• [Written task]: Reproduce the following material word for word, keeping every line and character unchanged.

---*---

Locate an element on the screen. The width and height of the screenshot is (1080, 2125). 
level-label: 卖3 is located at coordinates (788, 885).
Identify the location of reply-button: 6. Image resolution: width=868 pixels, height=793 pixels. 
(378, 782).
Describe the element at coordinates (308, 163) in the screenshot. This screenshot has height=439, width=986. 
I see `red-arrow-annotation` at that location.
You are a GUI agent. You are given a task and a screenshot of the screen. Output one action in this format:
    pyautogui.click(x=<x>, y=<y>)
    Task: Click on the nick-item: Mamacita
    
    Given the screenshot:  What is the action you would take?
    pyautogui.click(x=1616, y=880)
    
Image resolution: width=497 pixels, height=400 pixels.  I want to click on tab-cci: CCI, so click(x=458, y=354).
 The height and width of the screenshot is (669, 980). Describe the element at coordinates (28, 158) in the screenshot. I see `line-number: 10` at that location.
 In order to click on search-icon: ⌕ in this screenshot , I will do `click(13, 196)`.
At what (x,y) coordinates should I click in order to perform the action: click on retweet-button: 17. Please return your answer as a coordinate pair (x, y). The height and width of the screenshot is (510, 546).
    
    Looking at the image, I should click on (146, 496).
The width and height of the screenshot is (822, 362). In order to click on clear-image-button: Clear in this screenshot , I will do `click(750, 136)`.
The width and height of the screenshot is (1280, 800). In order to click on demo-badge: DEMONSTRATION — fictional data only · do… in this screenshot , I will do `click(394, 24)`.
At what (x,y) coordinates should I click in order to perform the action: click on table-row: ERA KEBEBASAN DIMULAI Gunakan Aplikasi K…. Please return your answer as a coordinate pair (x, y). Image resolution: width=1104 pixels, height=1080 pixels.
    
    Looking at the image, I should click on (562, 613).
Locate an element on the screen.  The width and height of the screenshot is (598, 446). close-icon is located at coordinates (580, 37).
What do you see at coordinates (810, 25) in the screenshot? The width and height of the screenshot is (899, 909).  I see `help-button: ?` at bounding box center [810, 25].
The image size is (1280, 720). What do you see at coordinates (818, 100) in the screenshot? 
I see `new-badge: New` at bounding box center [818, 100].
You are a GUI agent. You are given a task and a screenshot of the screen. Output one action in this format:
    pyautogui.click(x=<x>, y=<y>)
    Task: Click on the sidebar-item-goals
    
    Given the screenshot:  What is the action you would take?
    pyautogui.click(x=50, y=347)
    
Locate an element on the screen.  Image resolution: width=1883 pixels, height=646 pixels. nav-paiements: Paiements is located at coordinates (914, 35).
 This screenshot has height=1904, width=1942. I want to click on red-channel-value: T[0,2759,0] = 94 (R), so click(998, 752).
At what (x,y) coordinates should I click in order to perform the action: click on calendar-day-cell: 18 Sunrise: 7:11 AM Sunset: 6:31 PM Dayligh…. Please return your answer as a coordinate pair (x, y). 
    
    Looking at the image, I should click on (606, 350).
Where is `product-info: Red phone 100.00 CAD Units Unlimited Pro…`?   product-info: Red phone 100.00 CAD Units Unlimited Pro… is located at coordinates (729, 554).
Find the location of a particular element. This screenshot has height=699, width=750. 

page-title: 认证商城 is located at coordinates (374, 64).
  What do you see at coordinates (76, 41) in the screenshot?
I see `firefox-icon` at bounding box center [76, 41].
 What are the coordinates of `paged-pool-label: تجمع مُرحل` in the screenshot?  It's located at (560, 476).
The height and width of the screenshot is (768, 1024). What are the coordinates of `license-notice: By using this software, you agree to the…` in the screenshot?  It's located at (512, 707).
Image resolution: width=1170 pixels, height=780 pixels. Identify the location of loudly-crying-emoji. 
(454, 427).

---*---

• [Response to the task]:
Locate an element on the screen. The width and height of the screenshot is (1080, 2125). 
level-label: 卖3 is located at coordinates (788, 885).
Identify the location of reply-button: 6. Image resolution: width=868 pixels, height=793 pixels. 
(378, 782).
Describe the element at coordinates (308, 163) in the screenshot. This screenshot has height=439, width=986. 
I see `red-arrow-annotation` at that location.
You are a GUI agent. You are given a task and a screenshot of the screen. Output one action in this format:
    pyautogui.click(x=<x>, y=<y>)
    Task: Click on the nick-item: Mamacita
    
    Given the screenshot:  What is the action you would take?
    pyautogui.click(x=1616, y=880)
    
Image resolution: width=497 pixels, height=400 pixels.  I want to click on tab-cci: CCI, so click(x=458, y=354).
 The height and width of the screenshot is (669, 980). Describe the element at coordinates (28, 158) in the screenshot. I see `line-number: 10` at that location.
 In order to click on search-icon: ⌕ in this screenshot , I will do `click(13, 196)`.
At what (x,y) coordinates should I click in order to perform the action: click on retweet-button: 17. Please return your answer as a coordinate pair (x, y). The height and width of the screenshot is (510, 546).
    
    Looking at the image, I should click on (146, 496).
The width and height of the screenshot is (822, 362). In order to click on clear-image-button: Clear in this screenshot , I will do `click(750, 136)`.
The width and height of the screenshot is (1280, 800). In order to click on demo-badge: DEMONSTRATION — fictional data only · do… in this screenshot , I will do `click(394, 24)`.
At what (x,y) coordinates should I click in order to perform the action: click on table-row: ERA KEBEBASAN DIMULAI Gunakan Aplikasi K…. Please return your answer as a coordinate pair (x, y). Image resolution: width=1104 pixels, height=1080 pixels.
    
    Looking at the image, I should click on (562, 613).
Locate an element on the screen.  The width and height of the screenshot is (598, 446). close-icon is located at coordinates (580, 37).
What do you see at coordinates (810, 25) in the screenshot? The width and height of the screenshot is (899, 909).  I see `help-button: ?` at bounding box center [810, 25].
The image size is (1280, 720). What do you see at coordinates (818, 100) in the screenshot? 
I see `new-badge: New` at bounding box center [818, 100].
You are a GUI agent. You are given a task and a screenshot of the screen. Output one action in this format:
    pyautogui.click(x=<x>, y=<y>)
    Task: Click on the sidebar-item-goals
    
    Given the screenshot:  What is the action you would take?
    pyautogui.click(x=50, y=347)
    
Locate an element on the screen.  Image resolution: width=1883 pixels, height=646 pixels. nav-paiements: Paiements is located at coordinates (914, 35).
 This screenshot has height=1904, width=1942. I want to click on red-channel-value: T[0,2759,0] = 94 (R), so click(998, 752).
At what (x,y) coordinates should I click in order to perform the action: click on calendar-day-cell: 18 Sunrise: 7:11 AM Sunset: 6:31 PM Dayligh…. Please return your answer as a coordinate pair (x, y). 
    
    Looking at the image, I should click on (606, 350).
Where is `product-info: Red phone 100.00 CAD Units Unlimited Pro…`?   product-info: Red phone 100.00 CAD Units Unlimited Pro… is located at coordinates (729, 554).
Find the location of a particular element. This screenshot has height=699, width=750. 

page-title: 认证商城 is located at coordinates (374, 64).
  What do you see at coordinates (76, 41) in the screenshot?
I see `firefox-icon` at bounding box center [76, 41].
 What are the coordinates of `paged-pool-label: تجمع مُرحل` in the screenshot?  It's located at (560, 476).
The height and width of the screenshot is (768, 1024). What are the coordinates of `license-notice: By using this software, you agree to the…` in the screenshot?  It's located at (512, 707).
Image resolution: width=1170 pixels, height=780 pixels. Identify the location of loudly-crying-emoji. 
(454, 427).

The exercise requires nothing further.